It’s easy to take for granted just how global international education has become. Thousands of schools, millions of students, instant digital communication – it’s the world we work in every day. But turn the clock back fifty years and the picture looks almost unrecognisably different. This Fun Fact Friday, we’re taking a short trip back in time.
In the mid-1970s, studying abroad was reserved for a relative few. The numbers were a fraction of what we see today, and the students who did go overseas typically came from more privileged backgrounds. The idea of international study as an accessible, mainstream pathway simply didn’t exist.
Without the internet, recruitment was a painstaking, physical process. Schools relied on printed brochures, postal correspondence and in-person education fairs to reach prospective students and the timelines involved were extraordinary by today’s standards. A student might wait weeks just to receive basic course information. Education agents played a vital role in bridging the gap, often acting as the sole point of contact between a student and an overseas institution.
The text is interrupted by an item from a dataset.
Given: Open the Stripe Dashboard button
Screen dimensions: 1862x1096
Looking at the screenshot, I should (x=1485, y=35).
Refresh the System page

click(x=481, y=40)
Visa and application processes were almost entirely paper-based, requiring students to navigate significant bureaucracy with very little guidance readily available. Errors or missing documents could mean months of delays – or a missed intake altogether.
Digital transformation has changed everything. Online applications, video consultations and AI-powered chatbots handling enquiries around the clock – the infrastructure now supporting international students would be barely imaginable to a recruiter in 1975. Greater accessibility has driven global participation to record levels, opening the door for students from an ever-wider range of backgrounds and countries.
So look how far our industry has come! Fifty years is a remarkably short time for such a huge shift. Although the fundamentals haven’t really changed, the tools, reach and scale of international education today are in a different universe entirely.